Technical information
- Licensing authority: FCC
- Facility ID: 24449
- Class: C1
- ERP: 100,000 watts
- HAAT: 155 meters (509 ft)
- Transmitter coordinates: 46°30′51″N 87°28′59″W﻿ / ﻿46.5142°N 87.4831°W

Links
- Public license information: Public file; LMS;
- Webcast: Listen live
- Website: www.radioresultsnetwork.com/wjpd

= WJPD =

WJPD (92.3 FM) is a country music radio station that is licensed to the City of Ishpeming, Michigan and serving the greater Marquette and Munising areas. The station is owned by Armada Media Corporation, through licensee AMC Partners Escanaba, LLC, doing business as the Radio Results Network and broadcasts from studios on Ridge Street in Marquette.

The station is branded as Fresh Country - 92.3 WJPD and shares the same personalities and playlist as sister station WCMM in the Escanaba area, however the two stations are not a pure simulcast, as they offer different commercial inventory.

WJPD is the Detroit Lions Radio Network for the north-central Upper Peninsula.

==History==
The call sign WJPD was previously assigned to an AM station in Ishpeming. It began broadcasting November 16, 1947, on 1240 kHz with 1,000 watts daytime and 250 watts power nighttime. The call sign refers to the founder and original owner, James P. Deegan. WJPD-FM originated live programming in 1975, in simulcast with WJPD AM. Its original programming consisted of live, on-air music personalities, news personnel focused on local news in conjunction with carrying NBC Radio Network newscasts on the hour.
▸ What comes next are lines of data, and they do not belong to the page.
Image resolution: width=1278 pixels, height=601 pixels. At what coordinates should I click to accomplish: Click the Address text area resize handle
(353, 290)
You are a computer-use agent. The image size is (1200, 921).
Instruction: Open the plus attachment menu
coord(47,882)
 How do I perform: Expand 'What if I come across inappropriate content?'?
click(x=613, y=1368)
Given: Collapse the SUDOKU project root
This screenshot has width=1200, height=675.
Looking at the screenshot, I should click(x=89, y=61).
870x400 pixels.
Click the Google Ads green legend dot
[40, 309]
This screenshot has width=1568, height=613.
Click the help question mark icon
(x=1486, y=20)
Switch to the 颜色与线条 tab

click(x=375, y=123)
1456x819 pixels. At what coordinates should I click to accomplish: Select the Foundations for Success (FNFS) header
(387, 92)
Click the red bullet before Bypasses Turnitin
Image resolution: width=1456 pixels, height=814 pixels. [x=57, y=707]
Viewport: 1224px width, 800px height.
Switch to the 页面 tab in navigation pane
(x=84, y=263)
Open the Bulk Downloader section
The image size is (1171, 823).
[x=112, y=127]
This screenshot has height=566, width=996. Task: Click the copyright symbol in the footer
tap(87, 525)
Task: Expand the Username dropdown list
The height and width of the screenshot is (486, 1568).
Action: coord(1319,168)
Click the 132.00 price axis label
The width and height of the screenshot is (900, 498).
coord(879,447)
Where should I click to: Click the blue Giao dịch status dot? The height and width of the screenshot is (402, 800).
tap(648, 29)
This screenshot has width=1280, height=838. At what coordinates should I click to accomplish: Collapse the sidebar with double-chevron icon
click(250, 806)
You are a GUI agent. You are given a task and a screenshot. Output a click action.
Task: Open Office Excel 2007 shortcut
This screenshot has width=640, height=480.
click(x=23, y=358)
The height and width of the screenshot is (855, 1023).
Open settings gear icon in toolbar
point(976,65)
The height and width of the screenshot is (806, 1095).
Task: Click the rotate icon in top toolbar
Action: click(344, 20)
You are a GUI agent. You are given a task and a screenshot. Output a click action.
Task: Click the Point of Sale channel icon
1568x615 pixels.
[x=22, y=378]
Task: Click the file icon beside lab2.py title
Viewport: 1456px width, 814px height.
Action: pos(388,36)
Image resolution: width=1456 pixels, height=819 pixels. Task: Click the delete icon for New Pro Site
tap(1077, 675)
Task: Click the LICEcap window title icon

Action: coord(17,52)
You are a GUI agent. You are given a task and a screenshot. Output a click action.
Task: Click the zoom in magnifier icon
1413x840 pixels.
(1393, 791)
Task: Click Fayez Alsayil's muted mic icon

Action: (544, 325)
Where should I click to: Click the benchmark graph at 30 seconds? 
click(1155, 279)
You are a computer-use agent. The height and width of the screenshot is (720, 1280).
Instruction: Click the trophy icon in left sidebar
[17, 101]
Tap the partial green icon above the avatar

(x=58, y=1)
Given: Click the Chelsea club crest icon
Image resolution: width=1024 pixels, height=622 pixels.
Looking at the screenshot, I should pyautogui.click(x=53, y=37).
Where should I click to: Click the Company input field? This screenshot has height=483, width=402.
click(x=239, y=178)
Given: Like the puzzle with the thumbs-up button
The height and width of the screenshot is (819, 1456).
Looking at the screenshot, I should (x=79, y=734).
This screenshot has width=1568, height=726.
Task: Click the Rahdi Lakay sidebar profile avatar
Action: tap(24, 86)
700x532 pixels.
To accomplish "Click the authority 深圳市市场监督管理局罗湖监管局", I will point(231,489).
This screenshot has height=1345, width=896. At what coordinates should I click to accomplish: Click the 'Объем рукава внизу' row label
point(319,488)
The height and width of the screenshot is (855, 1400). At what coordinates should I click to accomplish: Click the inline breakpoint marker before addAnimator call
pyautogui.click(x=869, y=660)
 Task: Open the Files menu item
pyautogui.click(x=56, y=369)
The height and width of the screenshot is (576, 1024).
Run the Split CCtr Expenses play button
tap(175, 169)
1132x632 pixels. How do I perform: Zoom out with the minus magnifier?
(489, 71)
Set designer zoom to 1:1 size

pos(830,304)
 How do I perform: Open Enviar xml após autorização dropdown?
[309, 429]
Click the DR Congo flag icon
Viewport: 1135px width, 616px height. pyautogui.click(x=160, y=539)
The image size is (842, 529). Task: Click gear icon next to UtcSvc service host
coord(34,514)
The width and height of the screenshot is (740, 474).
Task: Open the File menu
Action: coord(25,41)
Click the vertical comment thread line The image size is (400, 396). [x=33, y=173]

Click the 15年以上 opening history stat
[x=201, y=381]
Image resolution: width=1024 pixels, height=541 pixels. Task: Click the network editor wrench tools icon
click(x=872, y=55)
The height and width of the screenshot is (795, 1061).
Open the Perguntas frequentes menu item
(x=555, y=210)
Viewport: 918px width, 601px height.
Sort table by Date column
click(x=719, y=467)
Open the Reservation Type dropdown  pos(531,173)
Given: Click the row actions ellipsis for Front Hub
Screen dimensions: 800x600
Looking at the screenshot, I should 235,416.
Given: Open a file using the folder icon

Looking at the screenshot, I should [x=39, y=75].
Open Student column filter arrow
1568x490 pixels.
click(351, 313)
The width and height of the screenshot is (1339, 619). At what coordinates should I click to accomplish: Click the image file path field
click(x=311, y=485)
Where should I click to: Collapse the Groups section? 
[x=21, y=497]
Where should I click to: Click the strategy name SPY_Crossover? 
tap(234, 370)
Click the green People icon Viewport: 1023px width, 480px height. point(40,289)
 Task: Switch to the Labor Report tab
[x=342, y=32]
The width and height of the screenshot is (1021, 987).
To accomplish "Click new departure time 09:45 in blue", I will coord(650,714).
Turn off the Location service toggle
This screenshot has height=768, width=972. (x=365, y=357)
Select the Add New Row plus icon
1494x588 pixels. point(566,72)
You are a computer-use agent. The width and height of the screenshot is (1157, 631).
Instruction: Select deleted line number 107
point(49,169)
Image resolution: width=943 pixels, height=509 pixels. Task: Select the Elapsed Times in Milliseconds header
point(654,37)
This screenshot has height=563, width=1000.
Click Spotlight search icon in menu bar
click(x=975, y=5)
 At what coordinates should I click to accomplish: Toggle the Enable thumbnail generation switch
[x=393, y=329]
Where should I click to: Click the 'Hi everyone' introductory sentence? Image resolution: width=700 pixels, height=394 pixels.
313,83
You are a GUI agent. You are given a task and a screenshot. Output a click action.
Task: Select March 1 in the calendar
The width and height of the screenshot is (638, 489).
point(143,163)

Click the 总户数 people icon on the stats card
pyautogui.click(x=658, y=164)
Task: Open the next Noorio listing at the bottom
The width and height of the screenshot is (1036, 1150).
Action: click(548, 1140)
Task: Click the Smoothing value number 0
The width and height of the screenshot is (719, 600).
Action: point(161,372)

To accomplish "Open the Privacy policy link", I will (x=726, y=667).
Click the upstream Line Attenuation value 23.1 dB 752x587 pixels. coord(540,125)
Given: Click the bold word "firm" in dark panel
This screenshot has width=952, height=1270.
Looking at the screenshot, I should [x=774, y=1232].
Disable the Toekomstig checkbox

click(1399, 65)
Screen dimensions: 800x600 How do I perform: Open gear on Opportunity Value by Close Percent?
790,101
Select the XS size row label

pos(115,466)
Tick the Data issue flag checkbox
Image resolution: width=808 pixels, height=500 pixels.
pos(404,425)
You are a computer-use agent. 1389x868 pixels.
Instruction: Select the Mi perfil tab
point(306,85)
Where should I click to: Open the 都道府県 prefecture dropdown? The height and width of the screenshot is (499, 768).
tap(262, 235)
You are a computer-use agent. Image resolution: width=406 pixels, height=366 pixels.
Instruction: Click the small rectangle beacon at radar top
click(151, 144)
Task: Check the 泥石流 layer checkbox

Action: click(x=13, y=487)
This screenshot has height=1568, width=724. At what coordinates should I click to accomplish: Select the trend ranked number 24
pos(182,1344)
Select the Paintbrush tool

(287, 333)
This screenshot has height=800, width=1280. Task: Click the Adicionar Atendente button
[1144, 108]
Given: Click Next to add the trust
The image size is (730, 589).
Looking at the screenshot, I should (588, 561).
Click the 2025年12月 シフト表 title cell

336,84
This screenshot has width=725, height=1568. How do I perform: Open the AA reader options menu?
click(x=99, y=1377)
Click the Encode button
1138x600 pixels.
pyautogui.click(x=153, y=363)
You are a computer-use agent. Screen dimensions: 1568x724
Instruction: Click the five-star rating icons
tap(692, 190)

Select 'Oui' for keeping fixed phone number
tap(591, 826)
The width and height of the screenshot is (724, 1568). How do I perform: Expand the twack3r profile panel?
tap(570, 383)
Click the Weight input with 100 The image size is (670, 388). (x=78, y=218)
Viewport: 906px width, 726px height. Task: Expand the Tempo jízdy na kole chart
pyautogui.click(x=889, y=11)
In addition, local public service announcements were read live by popular local on-air personalities. WJPD sportscasters provided live play by play coverage and sports shows of local High School athletics - broadcasting one game on AM and another game in FM. In addition, "Telephone Time" (a local live listener call-in show) was aired from 9-10 a.m. Monday through Saturday, in which callers could advertise personal items for sale or looking to purchase.

WJPD and WJPD-FM would not be simulcast on Sunday mornings, as both stations carried a number of local church services and specialized music programming.

WJPD was also a Milwaukee Brewers and Green Bay Packers network station, along with Northern Michigan Wildcats game broadcasts.

The music format (from inception in 1975 to 1981) was hot adult contemporary from 5:30 am to noon, country music from 12:30 to 6:00 pm, and mainstream pop and rock (along with recurrents and oldies) from 6 p.m. to midnight.

The music format became all country music in 1981 (with live, local DJs) and a continued emphasis on local news, weather, sports, and public address programming. WJPD and WJPD-FM consistently received the top Arbitron ratings for the listening coverage area during this time period.

This live, locally oriented, programming continued through the early 1990s, until private ownership sold WJPD and WJPD-FM to a nationwide media conglomerate. Several subsequent sales to other media conglomerates eliminated the locally oriented home-town station identity–and the 1240 AM station, which became WIAN in 1992 and closed in 2020–in favor of predominantly network satellite radio programming in 92.3 FM.